- Stored data
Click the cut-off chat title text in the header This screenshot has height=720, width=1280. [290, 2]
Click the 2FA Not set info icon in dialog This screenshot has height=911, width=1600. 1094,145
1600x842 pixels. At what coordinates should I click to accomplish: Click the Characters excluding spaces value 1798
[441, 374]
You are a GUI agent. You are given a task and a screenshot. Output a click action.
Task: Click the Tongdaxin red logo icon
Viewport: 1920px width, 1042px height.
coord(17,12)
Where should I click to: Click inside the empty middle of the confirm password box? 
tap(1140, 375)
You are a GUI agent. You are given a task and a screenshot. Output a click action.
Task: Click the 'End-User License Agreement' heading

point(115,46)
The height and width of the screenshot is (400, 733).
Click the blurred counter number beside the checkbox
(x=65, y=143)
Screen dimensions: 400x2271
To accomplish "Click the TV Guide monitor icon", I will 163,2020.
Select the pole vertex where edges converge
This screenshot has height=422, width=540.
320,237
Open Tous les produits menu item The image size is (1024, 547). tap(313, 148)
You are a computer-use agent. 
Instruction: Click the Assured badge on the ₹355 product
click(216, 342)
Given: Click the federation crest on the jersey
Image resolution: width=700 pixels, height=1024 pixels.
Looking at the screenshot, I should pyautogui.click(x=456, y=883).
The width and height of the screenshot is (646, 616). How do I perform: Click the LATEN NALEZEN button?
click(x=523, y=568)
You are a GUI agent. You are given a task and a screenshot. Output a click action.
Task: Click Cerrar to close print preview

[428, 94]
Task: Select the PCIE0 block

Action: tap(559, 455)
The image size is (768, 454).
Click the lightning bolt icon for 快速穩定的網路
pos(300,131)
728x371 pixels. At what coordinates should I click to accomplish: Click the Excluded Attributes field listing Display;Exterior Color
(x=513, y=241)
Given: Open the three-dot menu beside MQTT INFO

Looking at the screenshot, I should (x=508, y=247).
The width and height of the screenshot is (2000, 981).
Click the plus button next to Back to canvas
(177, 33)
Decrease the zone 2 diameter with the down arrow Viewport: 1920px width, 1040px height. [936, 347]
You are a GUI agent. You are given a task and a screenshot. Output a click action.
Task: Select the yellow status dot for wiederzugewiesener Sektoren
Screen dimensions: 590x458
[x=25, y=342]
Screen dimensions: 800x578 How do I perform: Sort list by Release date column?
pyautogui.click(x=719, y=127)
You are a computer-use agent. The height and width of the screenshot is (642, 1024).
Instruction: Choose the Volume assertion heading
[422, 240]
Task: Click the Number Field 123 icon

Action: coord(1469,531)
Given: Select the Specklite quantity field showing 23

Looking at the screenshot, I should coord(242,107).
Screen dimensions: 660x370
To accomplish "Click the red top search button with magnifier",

- What is expected
Please give the number of lines in the entries that contain the word "computer", and nothing besides it.

- Solution to the exercise
2